◆ **ASSIGNED TASK**
Using the entries below, write out the line with "You are a computer-use agent.", the line with "Click the orange update icon for 情報更新（販路）", and every line in between, exactly as each is written.

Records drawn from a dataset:
-----

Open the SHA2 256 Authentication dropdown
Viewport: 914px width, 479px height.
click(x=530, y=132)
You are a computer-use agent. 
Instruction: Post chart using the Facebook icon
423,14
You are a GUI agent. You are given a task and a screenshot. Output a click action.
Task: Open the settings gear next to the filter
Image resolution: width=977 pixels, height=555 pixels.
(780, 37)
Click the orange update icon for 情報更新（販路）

-----

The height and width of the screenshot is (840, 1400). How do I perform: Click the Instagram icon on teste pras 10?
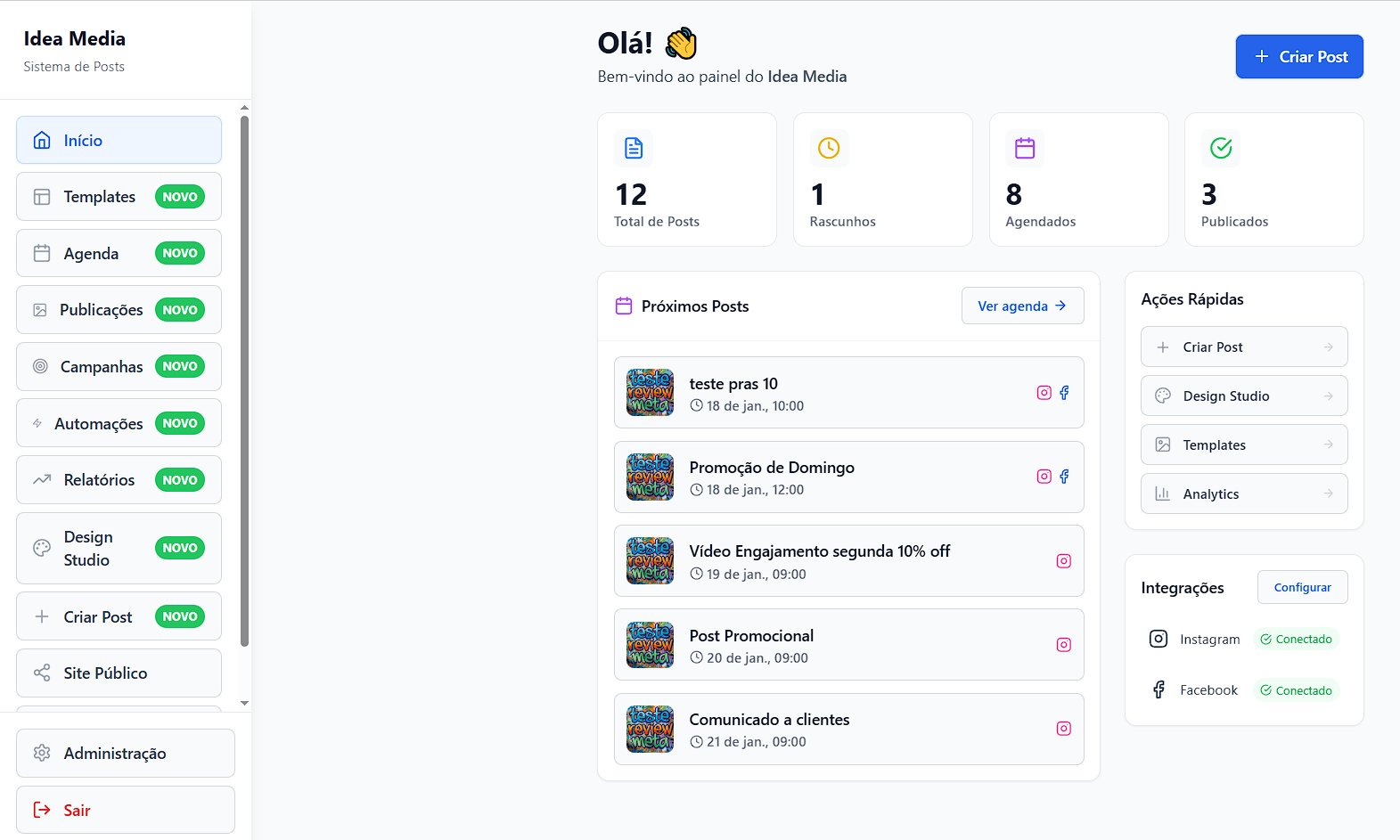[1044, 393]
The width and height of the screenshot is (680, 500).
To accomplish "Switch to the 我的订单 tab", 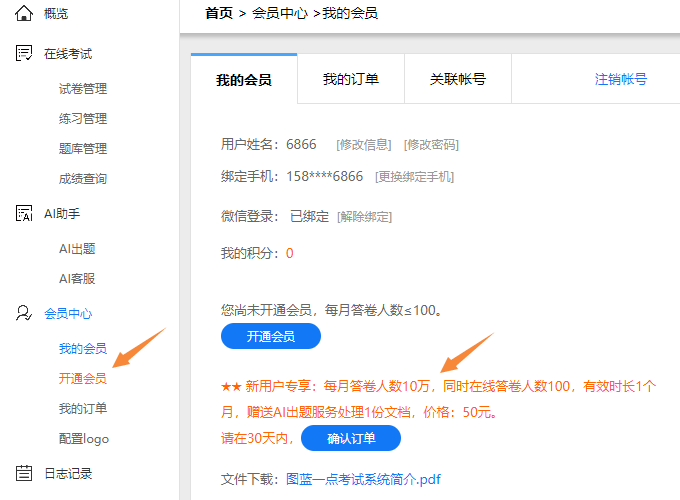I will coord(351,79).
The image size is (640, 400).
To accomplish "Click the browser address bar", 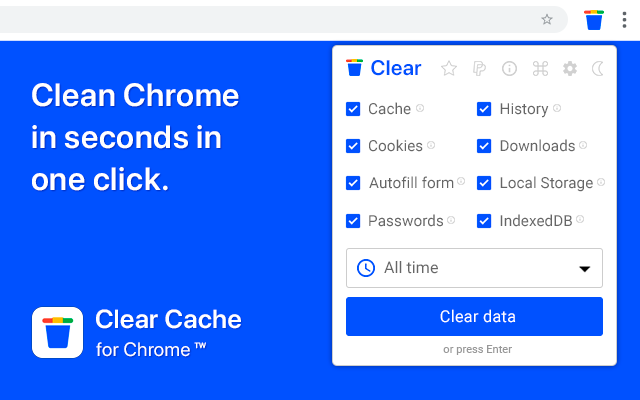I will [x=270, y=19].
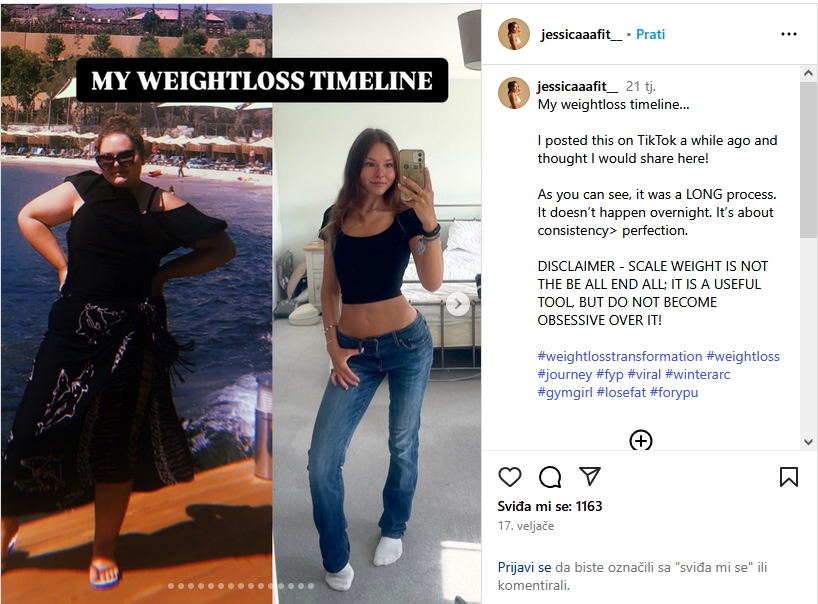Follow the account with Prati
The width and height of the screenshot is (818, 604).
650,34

-----

◆ **SOLUTION TO THIS PROBLEM**
You are a computer-use agent. 
Instruction: Post chart using the Facebook icon
423,14
You are a GUI agent. You are given a task and a screenshot. Output a click action.
Task: Open the settings gear next to the filter
Image resolution: width=977 pixels, height=555 pixels.
(780, 37)
Click the orange update icon for 情報更新（販路）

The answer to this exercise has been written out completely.